Role of Professional Indemnity Insurance (PII)
PII is a prudential safeguard. The insurance policy must be secured from an authorized EU insurer and structured to cover:
Operational Risks: Losses from fraud, errors, or negligence, including system failures and data breaches.
Custody Liability: Specific coverage for the strict liability imposed on custodians.
Measurement: The PII policy coverage amount is often determined by a percentage of the annual revenue, or a dynamic calculation based on Assets Under Custody (AUC) for custody providers, ensuring the cover reflects the potential exposure to client losses.
CASP Preparedness Checklist: Mitigating Administrative Risk
A proactive approach to the MiCA transition minimizes the risk of enforcement actions by the Bulgarian competent authority.

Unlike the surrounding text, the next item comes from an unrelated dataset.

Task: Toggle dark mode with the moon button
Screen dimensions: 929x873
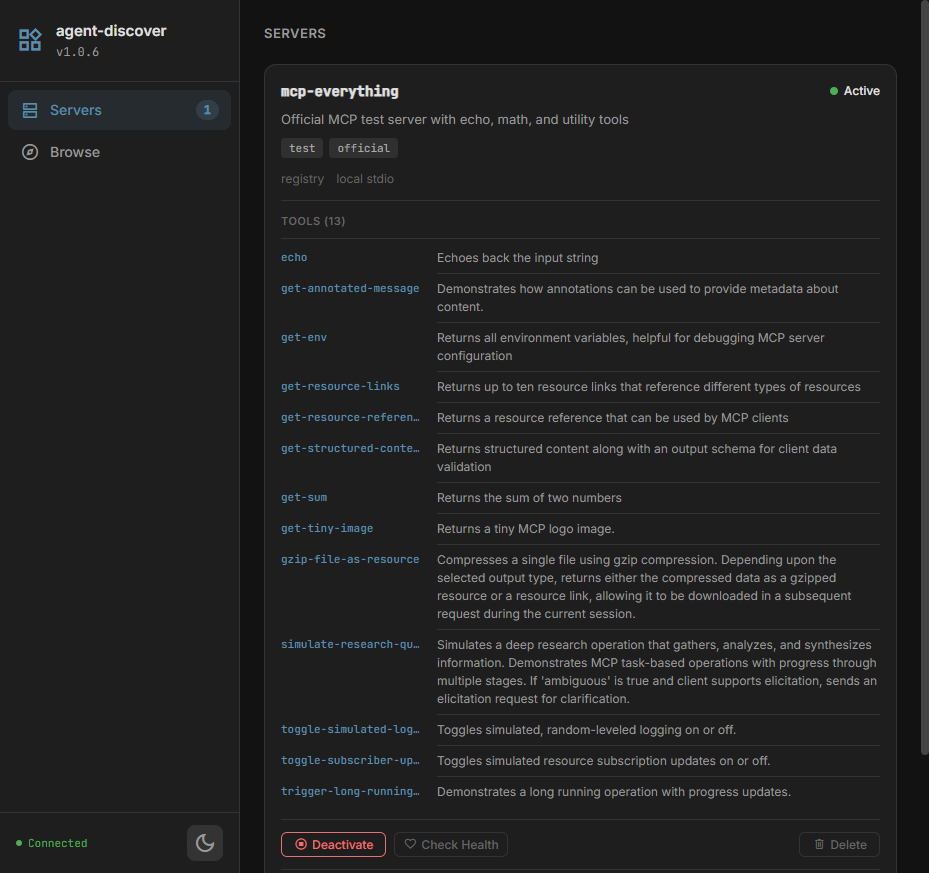Action: pos(205,843)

| Area of Preparation | Key Action for Risk Mitigation | |
| Governance Structure | Revise internal structures to establish independent Compliance, Risk Management, and Internal Audit roles (MiCA mandatory). | |
| Capital Readiness | Secure sufficient capital buffers (€50K – €150K) to meet the minimum initial capital and ongoing prudential safeguard requirements. | |
| IT Audit & Security | Conduct an independent, DORA-compliant audit of IT systems and conduct penetration testing. | |
| Insurance Policy | Secure quotations and initial agreements for Professional Indemnity Insurance (PII) to cover operational liability risks (especially for custody). | |
| Client Disclosure | Prepare MiCA-compliant White Papers and enhanced risk disclosure documents for all crypto-assets offered. | |
| Technical Readiness | Implement and test multi-signature and Quorum Requirements for private key management (custody). |
Request more information
Governance, Internal Audit, and Fit and Proper Standards
The transition demands a profound shift in corporate governance, moving Bulgarian CASPs toward the standards of regulated financial institutions.
MiCA’s Rigorous Fit and Proper Assessment
The Fit and Proper Test will be applied by the FSC to a broad group of key personnel.
Scope Expansion: The assessment covers all members of the Management Body, the Supervisory Body, and key function holders.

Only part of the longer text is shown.